§ WORK TO COMPLETE:
Put into a numbered list the rows between the line containing "Identify the location of nav-label: 库." and the line containing "(1076, 139).", inclusive, leaving out any blank lines.
** Opening AVAILABLE RECORDS block **
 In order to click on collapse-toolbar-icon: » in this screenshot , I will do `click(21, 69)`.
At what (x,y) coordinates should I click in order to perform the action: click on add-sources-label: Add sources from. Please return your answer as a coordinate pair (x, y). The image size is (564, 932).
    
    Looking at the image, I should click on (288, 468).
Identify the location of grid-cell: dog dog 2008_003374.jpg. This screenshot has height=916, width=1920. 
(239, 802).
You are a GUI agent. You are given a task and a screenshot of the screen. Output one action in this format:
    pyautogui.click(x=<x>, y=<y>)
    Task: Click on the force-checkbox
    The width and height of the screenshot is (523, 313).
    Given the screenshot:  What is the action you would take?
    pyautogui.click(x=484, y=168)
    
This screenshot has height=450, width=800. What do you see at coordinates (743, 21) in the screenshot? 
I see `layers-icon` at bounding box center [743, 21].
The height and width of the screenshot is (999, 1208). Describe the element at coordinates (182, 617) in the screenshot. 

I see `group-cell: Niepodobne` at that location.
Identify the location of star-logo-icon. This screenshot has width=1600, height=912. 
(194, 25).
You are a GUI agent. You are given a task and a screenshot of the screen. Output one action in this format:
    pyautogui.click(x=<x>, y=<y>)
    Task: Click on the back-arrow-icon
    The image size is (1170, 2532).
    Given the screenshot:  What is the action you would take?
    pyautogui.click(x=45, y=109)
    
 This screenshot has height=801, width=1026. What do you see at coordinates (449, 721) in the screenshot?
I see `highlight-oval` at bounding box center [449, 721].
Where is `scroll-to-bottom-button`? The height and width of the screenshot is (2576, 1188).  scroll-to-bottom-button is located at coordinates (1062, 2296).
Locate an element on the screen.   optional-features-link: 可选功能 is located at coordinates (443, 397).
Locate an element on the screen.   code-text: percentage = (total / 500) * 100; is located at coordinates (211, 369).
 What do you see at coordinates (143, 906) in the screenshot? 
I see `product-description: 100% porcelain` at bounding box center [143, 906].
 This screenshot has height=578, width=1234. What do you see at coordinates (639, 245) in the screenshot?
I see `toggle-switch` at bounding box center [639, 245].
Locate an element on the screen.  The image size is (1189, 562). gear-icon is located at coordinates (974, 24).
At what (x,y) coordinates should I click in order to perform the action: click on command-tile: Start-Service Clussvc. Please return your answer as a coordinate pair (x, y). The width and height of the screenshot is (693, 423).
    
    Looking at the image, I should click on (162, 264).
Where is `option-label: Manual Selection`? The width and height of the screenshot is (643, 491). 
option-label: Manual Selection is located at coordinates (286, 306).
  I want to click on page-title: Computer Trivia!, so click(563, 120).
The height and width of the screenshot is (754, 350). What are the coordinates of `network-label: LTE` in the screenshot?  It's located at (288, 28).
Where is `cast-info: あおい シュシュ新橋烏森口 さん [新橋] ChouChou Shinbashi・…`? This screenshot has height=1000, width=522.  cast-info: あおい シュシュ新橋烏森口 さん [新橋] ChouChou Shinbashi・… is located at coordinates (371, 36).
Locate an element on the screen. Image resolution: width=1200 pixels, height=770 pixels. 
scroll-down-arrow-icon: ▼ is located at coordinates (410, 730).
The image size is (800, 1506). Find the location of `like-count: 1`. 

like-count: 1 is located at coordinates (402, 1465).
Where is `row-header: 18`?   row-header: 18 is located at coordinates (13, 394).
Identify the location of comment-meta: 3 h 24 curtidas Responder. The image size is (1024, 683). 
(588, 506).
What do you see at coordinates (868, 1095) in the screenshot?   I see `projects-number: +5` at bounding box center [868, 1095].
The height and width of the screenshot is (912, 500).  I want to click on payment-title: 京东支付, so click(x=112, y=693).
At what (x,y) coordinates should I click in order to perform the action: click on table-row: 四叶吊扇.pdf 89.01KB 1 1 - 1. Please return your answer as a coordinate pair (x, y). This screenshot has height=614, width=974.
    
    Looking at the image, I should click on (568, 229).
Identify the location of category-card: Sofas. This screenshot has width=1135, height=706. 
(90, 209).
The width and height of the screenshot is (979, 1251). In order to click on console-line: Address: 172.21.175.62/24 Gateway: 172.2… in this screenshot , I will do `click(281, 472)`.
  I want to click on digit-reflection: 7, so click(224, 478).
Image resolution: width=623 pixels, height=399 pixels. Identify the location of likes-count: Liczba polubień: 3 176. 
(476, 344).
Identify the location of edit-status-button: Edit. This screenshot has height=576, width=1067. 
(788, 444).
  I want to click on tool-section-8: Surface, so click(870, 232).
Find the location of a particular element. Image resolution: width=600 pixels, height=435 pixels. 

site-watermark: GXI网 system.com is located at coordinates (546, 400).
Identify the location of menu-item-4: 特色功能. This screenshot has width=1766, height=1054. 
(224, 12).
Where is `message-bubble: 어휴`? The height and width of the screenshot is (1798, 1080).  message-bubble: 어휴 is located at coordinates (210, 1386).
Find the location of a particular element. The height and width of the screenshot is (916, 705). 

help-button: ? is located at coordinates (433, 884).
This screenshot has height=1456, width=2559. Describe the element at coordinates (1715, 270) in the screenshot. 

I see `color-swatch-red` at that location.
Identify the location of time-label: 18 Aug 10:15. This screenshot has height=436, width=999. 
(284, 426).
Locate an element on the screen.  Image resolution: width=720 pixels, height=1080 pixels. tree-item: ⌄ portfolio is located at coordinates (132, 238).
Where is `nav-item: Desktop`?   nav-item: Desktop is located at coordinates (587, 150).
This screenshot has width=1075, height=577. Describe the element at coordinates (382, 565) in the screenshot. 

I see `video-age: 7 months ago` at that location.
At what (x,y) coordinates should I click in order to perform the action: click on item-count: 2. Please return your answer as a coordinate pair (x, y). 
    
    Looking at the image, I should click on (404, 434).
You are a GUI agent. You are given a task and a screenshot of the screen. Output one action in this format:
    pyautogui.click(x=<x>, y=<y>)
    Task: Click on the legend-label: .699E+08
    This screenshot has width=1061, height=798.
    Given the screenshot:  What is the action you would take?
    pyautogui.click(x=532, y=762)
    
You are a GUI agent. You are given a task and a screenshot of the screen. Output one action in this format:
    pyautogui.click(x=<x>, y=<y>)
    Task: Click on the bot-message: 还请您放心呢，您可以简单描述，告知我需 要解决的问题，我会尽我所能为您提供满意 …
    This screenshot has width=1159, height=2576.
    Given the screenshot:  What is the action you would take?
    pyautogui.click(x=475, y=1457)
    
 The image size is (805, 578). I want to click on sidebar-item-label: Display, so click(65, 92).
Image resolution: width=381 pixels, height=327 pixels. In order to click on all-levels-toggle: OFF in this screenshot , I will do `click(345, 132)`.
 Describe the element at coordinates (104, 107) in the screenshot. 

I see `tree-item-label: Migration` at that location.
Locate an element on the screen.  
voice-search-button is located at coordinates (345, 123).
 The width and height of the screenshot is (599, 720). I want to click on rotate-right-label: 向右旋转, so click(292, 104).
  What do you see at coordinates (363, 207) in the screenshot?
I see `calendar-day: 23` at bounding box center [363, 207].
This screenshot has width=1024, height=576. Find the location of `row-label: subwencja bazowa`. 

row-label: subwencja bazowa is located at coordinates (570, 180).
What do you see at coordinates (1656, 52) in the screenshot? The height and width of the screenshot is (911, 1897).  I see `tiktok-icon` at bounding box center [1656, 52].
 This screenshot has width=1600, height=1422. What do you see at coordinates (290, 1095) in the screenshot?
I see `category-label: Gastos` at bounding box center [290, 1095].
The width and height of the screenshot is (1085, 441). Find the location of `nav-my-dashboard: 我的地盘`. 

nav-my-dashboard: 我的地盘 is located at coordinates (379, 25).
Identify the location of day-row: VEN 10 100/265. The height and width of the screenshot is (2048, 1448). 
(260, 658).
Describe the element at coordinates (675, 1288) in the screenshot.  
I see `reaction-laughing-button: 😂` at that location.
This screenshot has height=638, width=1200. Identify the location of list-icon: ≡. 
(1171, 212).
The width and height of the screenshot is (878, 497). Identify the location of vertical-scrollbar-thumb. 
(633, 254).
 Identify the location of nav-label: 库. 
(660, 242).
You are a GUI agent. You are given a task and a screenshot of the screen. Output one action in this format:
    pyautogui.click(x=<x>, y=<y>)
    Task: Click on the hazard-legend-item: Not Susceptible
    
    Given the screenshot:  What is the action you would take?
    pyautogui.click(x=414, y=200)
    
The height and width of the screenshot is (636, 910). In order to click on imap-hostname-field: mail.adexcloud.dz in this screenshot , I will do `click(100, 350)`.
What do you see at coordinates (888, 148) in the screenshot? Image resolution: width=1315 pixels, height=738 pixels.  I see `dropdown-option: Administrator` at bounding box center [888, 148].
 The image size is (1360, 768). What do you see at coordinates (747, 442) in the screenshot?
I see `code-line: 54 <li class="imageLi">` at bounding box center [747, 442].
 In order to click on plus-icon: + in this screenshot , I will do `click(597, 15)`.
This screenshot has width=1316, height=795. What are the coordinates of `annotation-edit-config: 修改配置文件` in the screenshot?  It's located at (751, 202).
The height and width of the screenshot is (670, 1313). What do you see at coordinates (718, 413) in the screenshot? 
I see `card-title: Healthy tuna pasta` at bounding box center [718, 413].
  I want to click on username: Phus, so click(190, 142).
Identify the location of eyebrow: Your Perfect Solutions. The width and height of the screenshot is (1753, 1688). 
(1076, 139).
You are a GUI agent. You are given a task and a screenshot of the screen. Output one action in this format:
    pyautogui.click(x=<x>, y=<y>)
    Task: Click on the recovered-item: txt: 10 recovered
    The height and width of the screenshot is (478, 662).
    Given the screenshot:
** Closing AVAILABLE RECORDS block **
§ RESULT OF THIS EXERCISE:
1.  Identify the location of nav-label: 库. 
2. (660, 242).
3. You are a GUI agent. You are given a task and a screenshot of the screen. Output one action in this format:
4.     pyautogui.click(x=<x>, y=<y>)
5.     Task: Click on the hazard-legend-item: Not Susceptible
6.     Given the screenshot:  What is the action you would take?
7.     pyautogui.click(x=414, y=200)
8. The height and width of the screenshot is (636, 910). In order to click on imap-hostname-field: mail.adexcloud.dz in this screenshot , I will do `click(100, 350)`.
9. What do you see at coordinates (888, 148) in the screenshot? Image resolution: width=1315 pixels, height=738 pixels.  I see `dropdown-option: Administrator` at bounding box center [888, 148].
10.  The image size is (1360, 768). What do you see at coordinates (747, 442) in the screenshot?
11. I see `code-line: 54 <li class="imageLi">` at bounding box center [747, 442].
12.  In order to click on plus-icon: + in this screenshot , I will do `click(597, 15)`.
13. This screenshot has width=1316, height=795. What are the coordinates of `annotation-edit-config: 修改配置文件` in the screenshot?  It's located at (751, 202).
14. The height and width of the screenshot is (670, 1313). What do you see at coordinates (718, 413) in the screenshot? 
15. I see `card-title: Healthy tuna pasta` at bounding box center [718, 413].
16.   I want to click on username: Phus, so click(190, 142).
17. Identify the location of eyebrow: Your Perfect Solutions. The width and height of the screenshot is (1753, 1688). 
18. (1076, 139).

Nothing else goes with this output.